4 August 2022

Threat actors exploit Atlassian Confluence bug to install a never-before-seen backdoor


Threat actors exploit Atlassian Confluence bug to install a never-before-seen backdoor

Analysts from the DeepWatch threat intelligence team have discovered a malicious campaign, which has “highly likely” exploited a vulnerability in Atlassian Confluence Server software.

The bug suspected to have been exploited is CVE-2022-26134, a remote code execution flaw affecting out-of-date versions of Confluence Server and Data Center, which stems from improper input validation when processing OGNL expressions.

“Organizations that conduct research in healthcare, education, international development, and environmental and agriculture, as well as provide technical services are likely targets of this threat actor,” the report noted.

In the observed campaign a threat actor, which DeepWatch tracks as TAC-040, appears to have exploited CVE-2022-26134 in an Atlassian Confluence server to execute malicious commands with a parent process of tomcat9.exe in Atlassian’s Confluence directory.

The attackers then run various commands to enumerate the local system, network, and Active Directory environment and archived files and folders from multiple directories using the RAR and 7zip archiver utilities. DeepWatch says the hackers have managed to steal around 700MBs of archived data before the compromised server has been taken offline by the victim.
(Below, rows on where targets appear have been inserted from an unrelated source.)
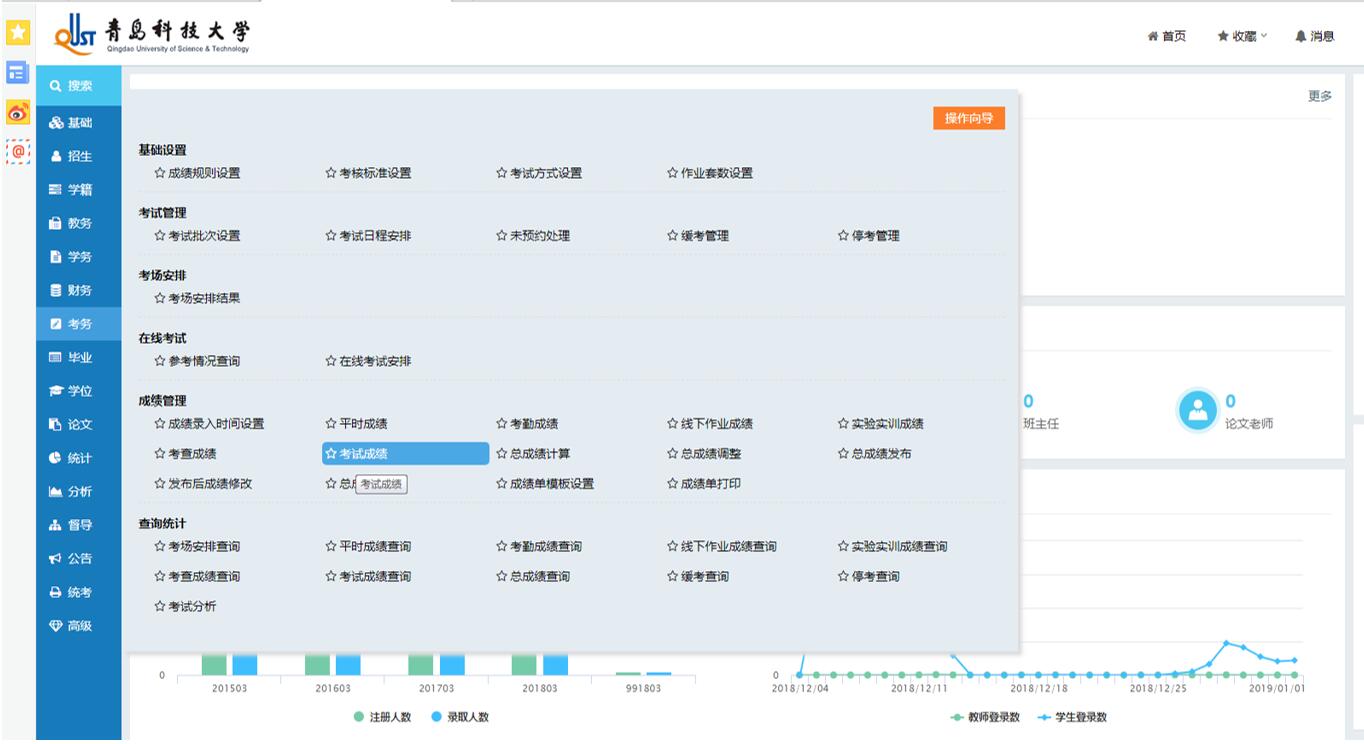Click the 论文老师 avatar icon
Screen dimensions: 1364x744
(1197, 411)
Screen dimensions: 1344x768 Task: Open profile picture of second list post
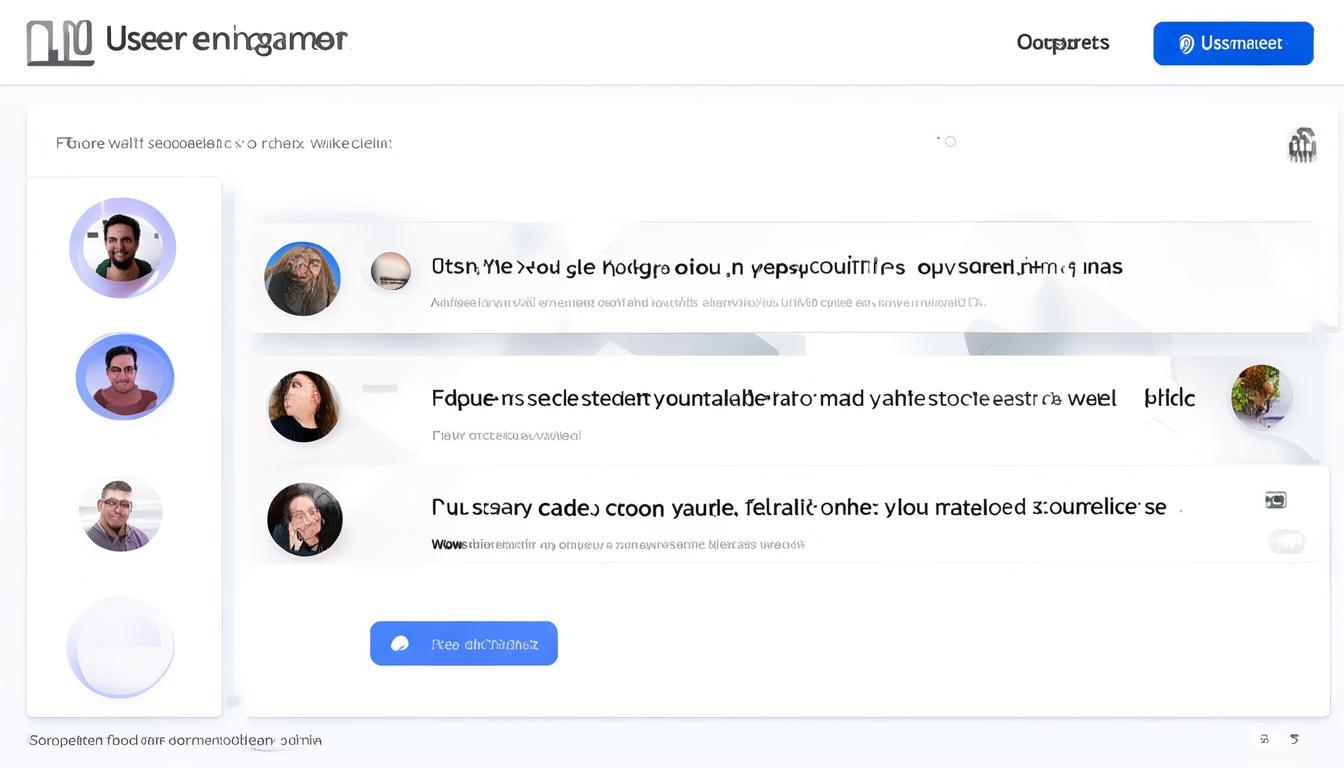(303, 406)
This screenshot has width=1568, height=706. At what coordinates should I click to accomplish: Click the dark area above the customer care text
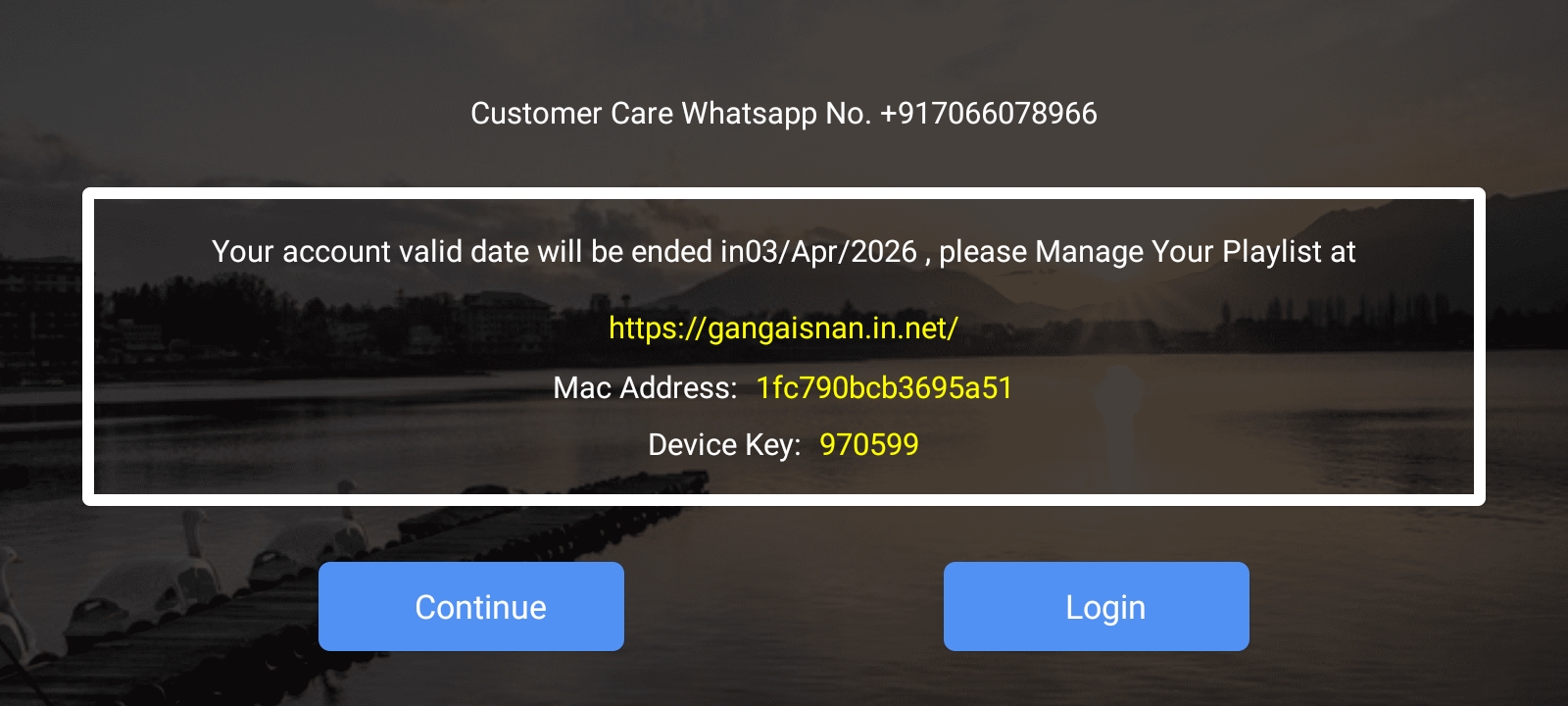click(x=784, y=44)
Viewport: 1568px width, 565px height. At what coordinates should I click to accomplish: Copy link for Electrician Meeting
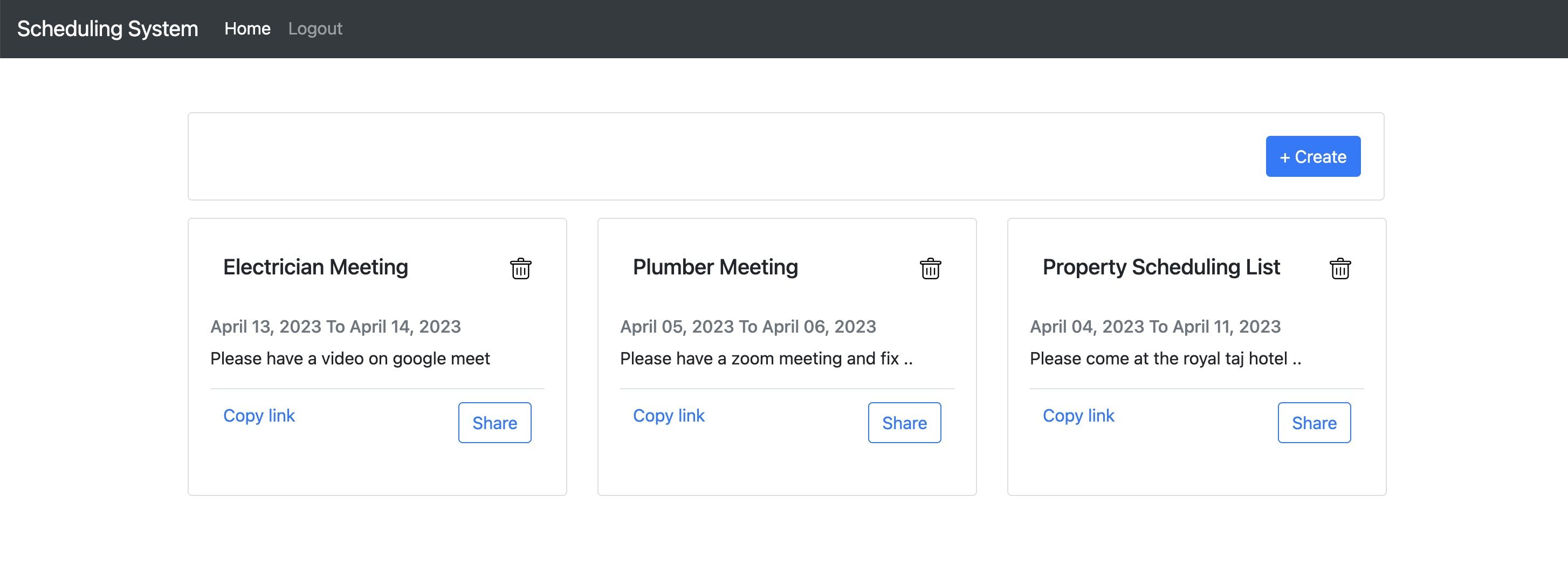[259, 416]
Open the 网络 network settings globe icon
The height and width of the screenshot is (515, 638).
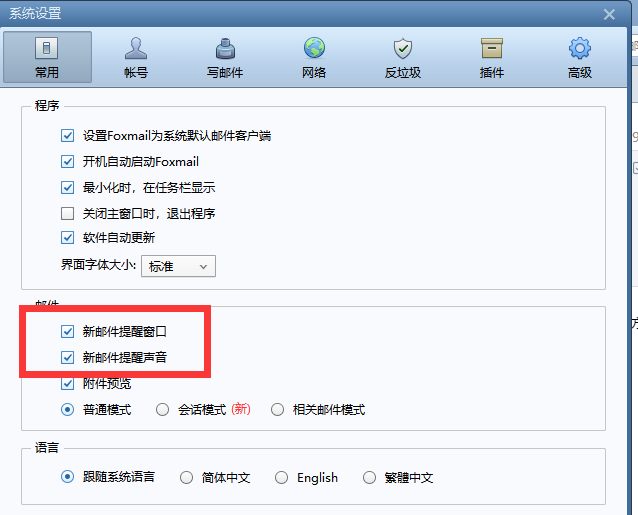tap(314, 56)
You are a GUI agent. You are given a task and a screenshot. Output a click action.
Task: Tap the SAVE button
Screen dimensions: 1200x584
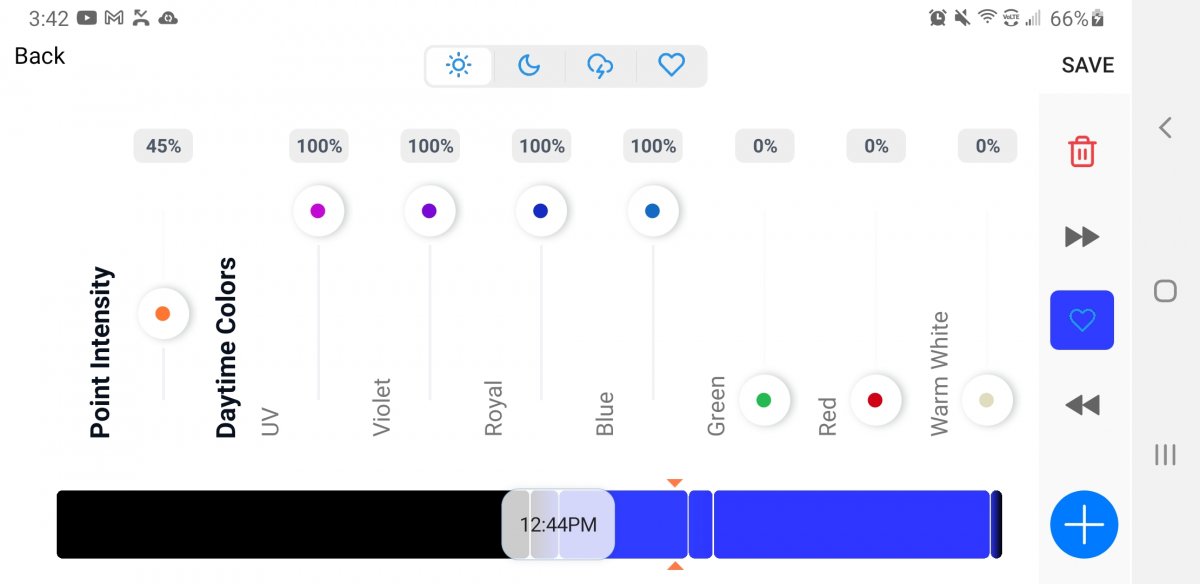(x=1087, y=65)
The attackers have also planted a previously undocumented backdoor, dubbed “Ljl Backdoor,” onto the compromised server. The backdoor has multiple capabilities, such as the ability to act as a reverse proxy, determine whether the target is active or idle, exfiltrate files, load additional plugins, collect victim system and geographic information (asn, isp, country name, country code, region name, etc.).

The researchers believe that the goal of this campaign was cyber-espionage, but they said they can’t completely rule out the possibility that the attackers were financially motivated.